**Work to be completed:** Copy the following entries line for line, with no changes.
=== Material provided ===
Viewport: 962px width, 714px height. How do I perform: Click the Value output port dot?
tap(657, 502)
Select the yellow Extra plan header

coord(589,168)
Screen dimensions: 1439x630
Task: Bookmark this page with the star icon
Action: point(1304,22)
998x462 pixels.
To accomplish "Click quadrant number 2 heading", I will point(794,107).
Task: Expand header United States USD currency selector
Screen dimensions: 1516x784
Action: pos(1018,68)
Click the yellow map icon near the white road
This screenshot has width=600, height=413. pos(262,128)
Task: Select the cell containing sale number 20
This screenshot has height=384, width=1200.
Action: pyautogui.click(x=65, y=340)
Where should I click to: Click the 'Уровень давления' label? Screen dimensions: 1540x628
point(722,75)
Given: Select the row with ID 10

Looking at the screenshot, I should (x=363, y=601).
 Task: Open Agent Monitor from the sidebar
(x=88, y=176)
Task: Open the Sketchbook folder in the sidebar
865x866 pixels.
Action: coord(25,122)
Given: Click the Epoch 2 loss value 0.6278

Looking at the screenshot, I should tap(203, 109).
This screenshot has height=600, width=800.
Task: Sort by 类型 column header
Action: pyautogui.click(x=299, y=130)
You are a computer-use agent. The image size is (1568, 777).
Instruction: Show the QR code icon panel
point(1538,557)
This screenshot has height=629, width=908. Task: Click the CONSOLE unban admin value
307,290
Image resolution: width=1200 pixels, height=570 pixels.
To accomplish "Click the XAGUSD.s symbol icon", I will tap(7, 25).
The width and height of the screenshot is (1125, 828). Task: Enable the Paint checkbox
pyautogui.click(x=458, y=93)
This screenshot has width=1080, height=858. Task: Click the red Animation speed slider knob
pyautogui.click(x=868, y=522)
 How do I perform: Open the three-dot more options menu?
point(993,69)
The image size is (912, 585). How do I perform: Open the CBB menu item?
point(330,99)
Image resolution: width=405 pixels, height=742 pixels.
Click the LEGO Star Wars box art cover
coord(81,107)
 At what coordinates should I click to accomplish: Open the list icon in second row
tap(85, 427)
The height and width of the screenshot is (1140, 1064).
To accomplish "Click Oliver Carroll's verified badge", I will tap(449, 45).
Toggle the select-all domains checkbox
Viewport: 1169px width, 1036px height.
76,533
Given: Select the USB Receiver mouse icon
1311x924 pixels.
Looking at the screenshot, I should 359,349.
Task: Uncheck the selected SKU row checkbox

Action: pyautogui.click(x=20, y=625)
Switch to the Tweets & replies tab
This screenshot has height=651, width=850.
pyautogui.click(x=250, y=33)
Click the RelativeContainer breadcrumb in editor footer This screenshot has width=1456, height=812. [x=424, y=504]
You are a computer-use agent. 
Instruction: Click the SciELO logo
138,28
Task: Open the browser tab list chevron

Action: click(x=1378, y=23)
===
**Final result:**
Viewport: 962px width, 714px height. How do I perform: Click the Value output port dot?
tap(657, 502)
Select the yellow Extra plan header

coord(589,168)
Screen dimensions: 1439x630
Task: Bookmark this page with the star icon
Action: point(1304,22)
998x462 pixels.
To accomplish "Click quadrant number 2 heading", I will point(794,107).
Task: Expand header United States USD currency selector
Screen dimensions: 1516x784
Action: pos(1018,68)
Click the yellow map icon near the white road
This screenshot has width=600, height=413. pos(262,128)
Task: Select the cell containing sale number 20
This screenshot has height=384, width=1200.
Action: pyautogui.click(x=65, y=340)
Where should I click to: Click the 'Уровень давления' label? Screen dimensions: 1540x628
point(722,75)
Given: Select the row with ID 10

Looking at the screenshot, I should (x=363, y=601).
 Task: Open Agent Monitor from the sidebar
(x=88, y=176)
Task: Open the Sketchbook folder in the sidebar
865x866 pixels.
Action: coord(25,122)
Given: Click the Epoch 2 loss value 0.6278

Looking at the screenshot, I should tap(203, 109).
This screenshot has height=600, width=800.
Task: Sort by 类型 column header
Action: pyautogui.click(x=299, y=130)
You are a computer-use agent. The image size is (1568, 777).
Instruction: Show the QR code icon panel
point(1538,557)
This screenshot has height=629, width=908. Task: Click the CONSOLE unban admin value
307,290
Image resolution: width=1200 pixels, height=570 pixels.
To accomplish "Click the XAGUSD.s symbol icon", I will tap(7, 25).
The width and height of the screenshot is (1125, 828). Task: Enable the Paint checkbox
pyautogui.click(x=458, y=93)
This screenshot has width=1080, height=858. Task: Click the red Animation speed slider knob
pyautogui.click(x=868, y=522)
 How do I perform: Open the three-dot more options menu?
point(993,69)
The image size is (912, 585). How do I perform: Open the CBB menu item?
point(330,99)
Image resolution: width=405 pixels, height=742 pixels.
Click the LEGO Star Wars box art cover
coord(81,107)
 At what coordinates should I click to accomplish: Open the list icon in second row
tap(85, 427)
The height and width of the screenshot is (1140, 1064).
To accomplish "Click Oliver Carroll's verified badge", I will tap(449, 45).
Toggle the select-all domains checkbox
Viewport: 1169px width, 1036px height.
76,533
Given: Select the USB Receiver mouse icon
1311x924 pixels.
Looking at the screenshot, I should 359,349.
Task: Uncheck the selected SKU row checkbox

Action: pyautogui.click(x=20, y=625)
Switch to the Tweets & replies tab
This screenshot has height=651, width=850.
pyautogui.click(x=250, y=33)
Click the RelativeContainer breadcrumb in editor footer This screenshot has width=1456, height=812. [x=424, y=504]
You are a computer-use agent. 
Instruction: Click the SciELO logo
138,28
Task: Open the browser tab list chevron

Action: click(x=1378, y=23)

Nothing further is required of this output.